Une chose est sûre : il s’agit d’un enjeu majeur dans le contexte actuel. En effet, 349 détenus sont incarcérés pour des infractions à caractère terroriste (ils étaient 90 il y a un an). En outre, 1 336 personnes incarcérées ont été identifiées comme radicalisées (contre 700 en 2015) parmi la détention de droit commun.

Le maître mot du garde des Sceaux est désormais la «sécurité», nouvel axe d’intervention pour faire face à «l’inexorable multiplication des écrous», «à la massification de la radicalisation violente».

A quoi servaient les Upra ?

En janvier 2015, après les attentats, le Premier ministre, Manuel Valls, a déployé un plan de lutte contre le terrorisme (Plat) qui prévoyait notamment la création d’unités dédiées (UD) destinées aux détenus radicalisés. L’objectif était «d’éviter d’une part les pressions et la propagation du prosélytisme religieux radical et d’autre part de favoriser la prise en charge des personnes radicalisées».

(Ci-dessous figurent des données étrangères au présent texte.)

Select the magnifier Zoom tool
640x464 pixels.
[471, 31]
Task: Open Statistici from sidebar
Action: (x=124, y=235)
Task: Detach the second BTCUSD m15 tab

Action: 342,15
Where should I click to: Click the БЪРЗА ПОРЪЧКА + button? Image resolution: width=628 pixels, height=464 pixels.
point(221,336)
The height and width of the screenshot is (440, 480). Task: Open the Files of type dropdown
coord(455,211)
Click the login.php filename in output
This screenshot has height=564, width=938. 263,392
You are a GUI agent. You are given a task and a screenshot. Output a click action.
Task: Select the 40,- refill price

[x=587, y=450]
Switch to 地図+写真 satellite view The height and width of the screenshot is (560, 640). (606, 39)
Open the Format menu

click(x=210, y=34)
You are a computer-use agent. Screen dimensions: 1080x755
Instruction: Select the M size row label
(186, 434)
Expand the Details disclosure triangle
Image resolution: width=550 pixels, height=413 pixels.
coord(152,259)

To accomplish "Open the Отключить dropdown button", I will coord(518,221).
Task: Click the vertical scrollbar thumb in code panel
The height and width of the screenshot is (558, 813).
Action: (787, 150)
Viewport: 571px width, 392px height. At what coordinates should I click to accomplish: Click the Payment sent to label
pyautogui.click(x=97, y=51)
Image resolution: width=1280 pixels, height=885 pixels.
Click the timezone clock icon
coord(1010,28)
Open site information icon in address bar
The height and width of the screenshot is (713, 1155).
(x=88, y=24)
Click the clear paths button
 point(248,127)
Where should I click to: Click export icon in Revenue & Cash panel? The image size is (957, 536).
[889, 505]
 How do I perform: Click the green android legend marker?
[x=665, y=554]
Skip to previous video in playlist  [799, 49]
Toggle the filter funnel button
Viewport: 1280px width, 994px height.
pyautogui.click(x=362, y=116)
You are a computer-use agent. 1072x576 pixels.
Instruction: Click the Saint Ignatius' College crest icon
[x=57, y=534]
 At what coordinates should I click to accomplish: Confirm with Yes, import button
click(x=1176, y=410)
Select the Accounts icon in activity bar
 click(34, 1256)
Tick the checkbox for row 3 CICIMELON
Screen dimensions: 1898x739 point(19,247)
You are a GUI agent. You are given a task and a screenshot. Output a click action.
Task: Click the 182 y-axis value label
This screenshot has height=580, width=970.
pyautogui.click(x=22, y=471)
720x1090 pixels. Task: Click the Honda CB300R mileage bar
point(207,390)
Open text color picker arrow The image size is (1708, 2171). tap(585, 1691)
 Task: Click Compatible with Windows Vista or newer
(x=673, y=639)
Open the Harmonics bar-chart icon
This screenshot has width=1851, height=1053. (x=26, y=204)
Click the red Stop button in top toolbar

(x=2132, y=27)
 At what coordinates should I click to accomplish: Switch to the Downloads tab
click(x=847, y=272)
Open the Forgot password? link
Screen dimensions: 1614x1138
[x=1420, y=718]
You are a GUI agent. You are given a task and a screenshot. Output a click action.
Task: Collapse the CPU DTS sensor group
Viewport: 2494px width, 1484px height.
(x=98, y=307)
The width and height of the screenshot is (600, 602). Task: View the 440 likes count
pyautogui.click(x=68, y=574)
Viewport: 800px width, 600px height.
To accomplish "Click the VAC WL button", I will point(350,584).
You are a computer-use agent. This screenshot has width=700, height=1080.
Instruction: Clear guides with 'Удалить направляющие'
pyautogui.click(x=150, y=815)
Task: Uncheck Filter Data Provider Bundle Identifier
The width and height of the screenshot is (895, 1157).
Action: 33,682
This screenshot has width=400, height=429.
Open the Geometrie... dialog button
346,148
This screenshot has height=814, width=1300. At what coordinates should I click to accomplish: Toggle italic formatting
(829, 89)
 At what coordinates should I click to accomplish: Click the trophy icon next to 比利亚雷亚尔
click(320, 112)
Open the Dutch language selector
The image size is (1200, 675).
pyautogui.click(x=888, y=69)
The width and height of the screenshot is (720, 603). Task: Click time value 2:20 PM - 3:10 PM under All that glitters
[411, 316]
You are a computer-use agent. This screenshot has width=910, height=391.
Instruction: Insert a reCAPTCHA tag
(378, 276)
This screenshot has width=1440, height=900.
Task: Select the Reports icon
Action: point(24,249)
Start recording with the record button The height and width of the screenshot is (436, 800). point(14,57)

C’est ainsi qu’entre janvier et mars, cinq unités ont vu le jour, à titre expérimental, dans plusieurs établissements pénitentiaires : Osny (23 places), Fleury-Mérogis (20), Lille-Annœullin (28), Fresnes (26 places : ici l’expérimentation visait à prolonger et développer la structure préexistante). La loi du 3 juin sur la lutte contre le terrorisme a en quelque sorte adoubé le dispositif en le rebaptisant «unités de prise en charge de la radicalisation» et lui donnant un cadre juridique. Cela n’a pas pour autant éteint les polémiques. Depuis l’ouverture de ces unités, deux philosophies s’affrontent : la première qui préconise le regroupement des détenus radicalisés afin d’apaiser le reste de la détention et entraver le prosélytisme. La seconde qui juge cette concentration dangereuse et incompatible avec une prise en charge individuelle. Le ministre semble donc avoir tranché la question.

Quel plan de rechange ?

Des «unités dédiées» vont céder la place à six «quartiers d’évaluation de la radicalisation» (QER). Quatre d’entre eux seront déployés dans les anciennes Upra de Fresnes, Osny et de Fleury-Mérogis (dont une structure spécifique pour les femmes dans cet établissement) au premier trimestre 2017. Deux autres verront le jour à Bordeaux et Marseille en 2018.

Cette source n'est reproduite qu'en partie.